Now, if you argue that "schreiben" is not transitive,
Yes, exactly. Let's make it transitive so you can see how the adverbial magically becomes a part of the noun phrase:
Ich schreibe den Text auf das Blatt. – der auf das Blatt zu schreibende Text
So you need an accusative object that becomes the noun of the noun phrase. It does not work with a lone prepositional object either.
Sie wartet auf den Zug. — no Gerundiv possible
That is because that verb has no object that could be the noun of the Gerundiv noun phrase.
If there's both an accusative and a prepositional object, the Gerundiv is about the accusative object:
Er bittet seinen Freund um einen Gefallen. — sein um einen Gefallen zu bittender Freund
For dative verbs, it's extra tricky because the Gerundiv phrase must retain the dative case. So you can only use it as a dative object, dative adverbial, or dative prepositional object.
Er hilft seinem Freund. — Er steht seinem zu helfenden Freund zur Seite.
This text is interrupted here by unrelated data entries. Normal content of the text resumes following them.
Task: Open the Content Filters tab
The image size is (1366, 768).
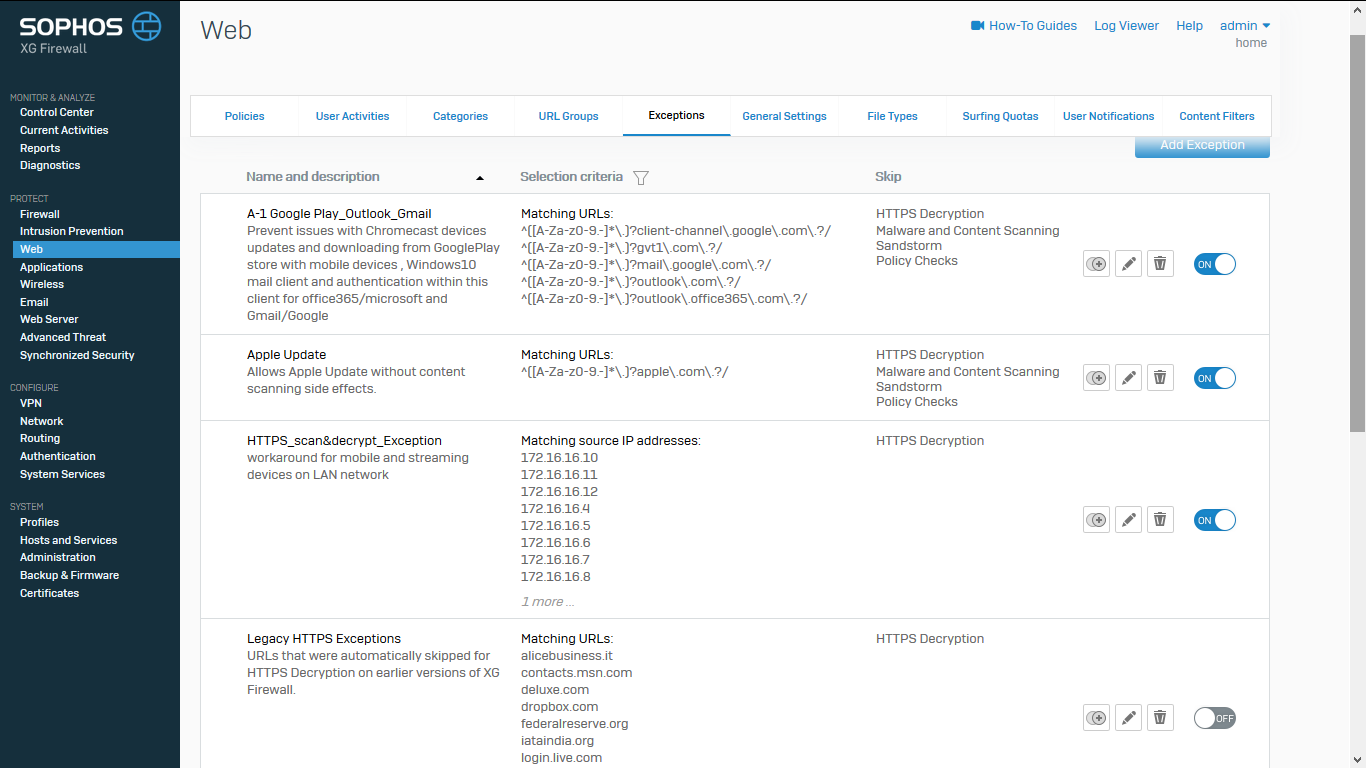Action: [1216, 116]
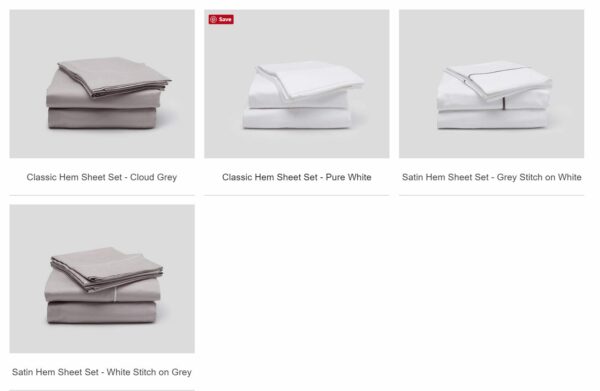Viewport: 600px width, 391px height.
Task: Click the word 'Save' on red badge
Action: pos(225,19)
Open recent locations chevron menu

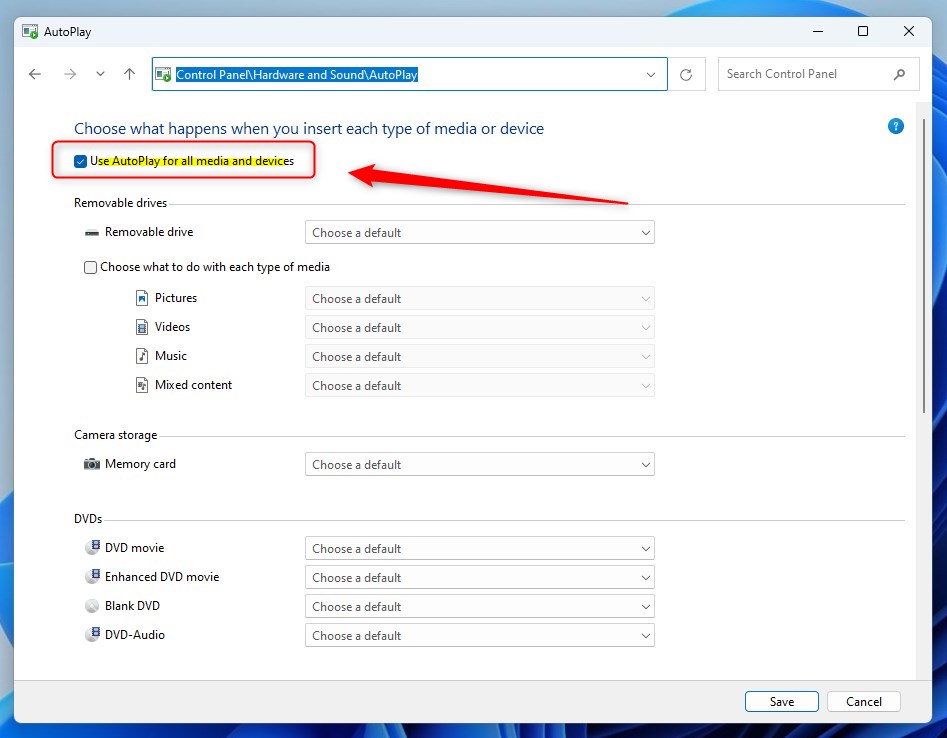point(100,74)
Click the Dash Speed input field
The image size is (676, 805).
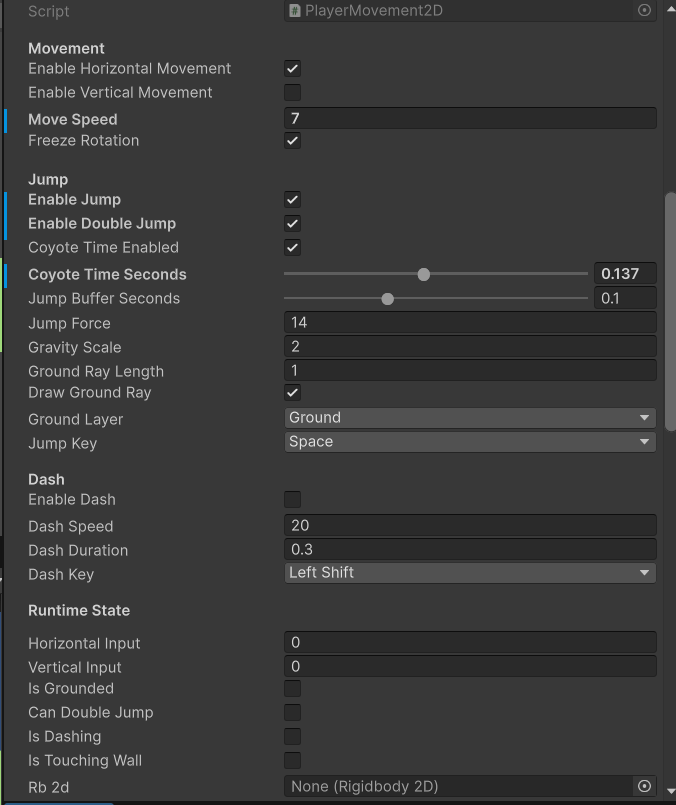point(470,526)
Er bleibt bei seinem zu helfenden Freund. Er erzählt mir von seinem zu helfenden Freund.
And don't mistake adverbial accusatives for accusative objects either:
Er wartet den ganzen Tag auf den Zug. — der ganze auf den Zug zu wartende Tag
While you could build such Gerundiv noun phrases, they are all nonsensical because the adverbial accusative is not the object of that action, as nothing can be done to it. It's a duration during which the action happens. Not its object.
And finally, don't mistake accusative objects for adverbial accusatives:
Sie wartet den ganzen Tag ab. — der ganze abzuwartende Tag
That verb has an event or duration as its accusative object. You can tell that it is an accusative object from the passive voice:
Von ihr wird der ganze Tag abgewartet.
(Yes, you could even say Sie wartet den ganzen Tag den ganzen Tag ab. One is the accusative object, one an adverbial accusative. The Gerundiv noun phrase is der ganze den ganzen Tag abzuwartende Tag.)